According to a senior Armenian military official, it was Azerbaijan that had sought a ceasefire several days after renewing hostilities in Nagorno-Karabakh early this month.
The ceasefire agreed between the chiefs of the general staffs of the armed forces of Armenia and Azerbaijan in Moscow on April 5 put an end to the worst escalation of violence in the conflict zone since the 1994 truce.
Speaking to RFE/RL’s Armenian Service, deputy chief of the General Staff of Armenia’s Armed Forces Lieutenant-General Movses Hakobyan said: “This time we should also state that it is the Armenian soldier who again forced the enemy to cease fire.”
Hakobyan, who in the past also served as Nagorno-Karabakh’s defense chief, said that he believed Azerbaijan would “draw conclusions” from its actions. “If it tries to solve the Nagorno-Karabakh conflict this way again, the response will be much tougher,” he said.

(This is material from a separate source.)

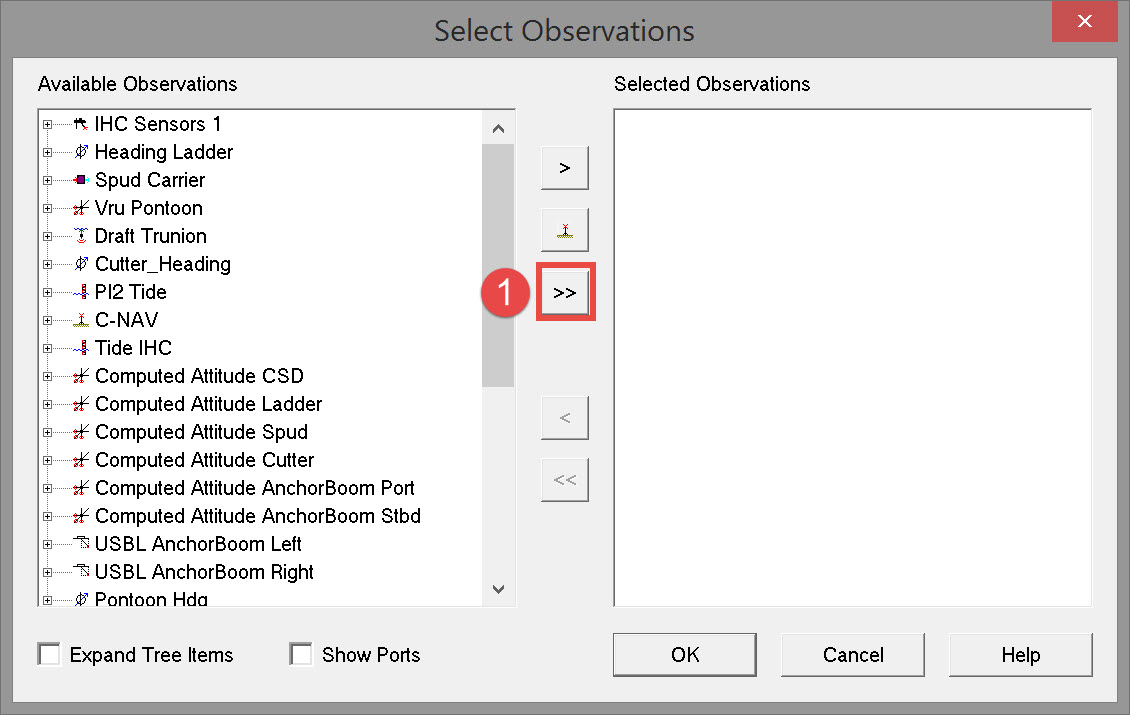
Task: Add all observations with the >> button
Action: click(565, 293)
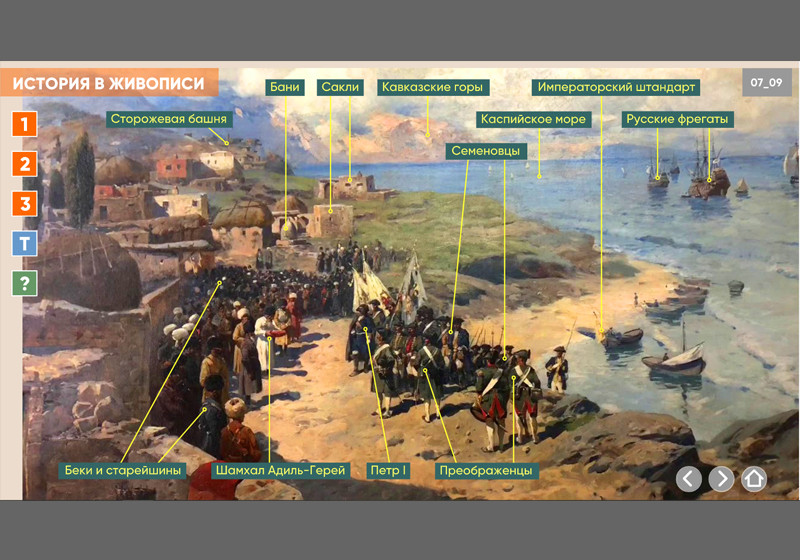
Task: Click the 'Императорский штандарт' label
Action: (617, 87)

According to the senior military official, the Armenian intelligence had the relevant data on the Azerbaijani aggressive plans: “But the border of the Nagorno-Karabakh Republic is quite long and it was, of course, difficult to predict at what time and where the attacks would be launched.”
According to Nagorno-Karabakh’s Defense Ministry, 62 Armenian soldiers were killed in action and more than 120 were wounded in clashes with Azerbaijani forces. The fate of one Armenian soldier reportedly remained unclear as of Monday afternoon.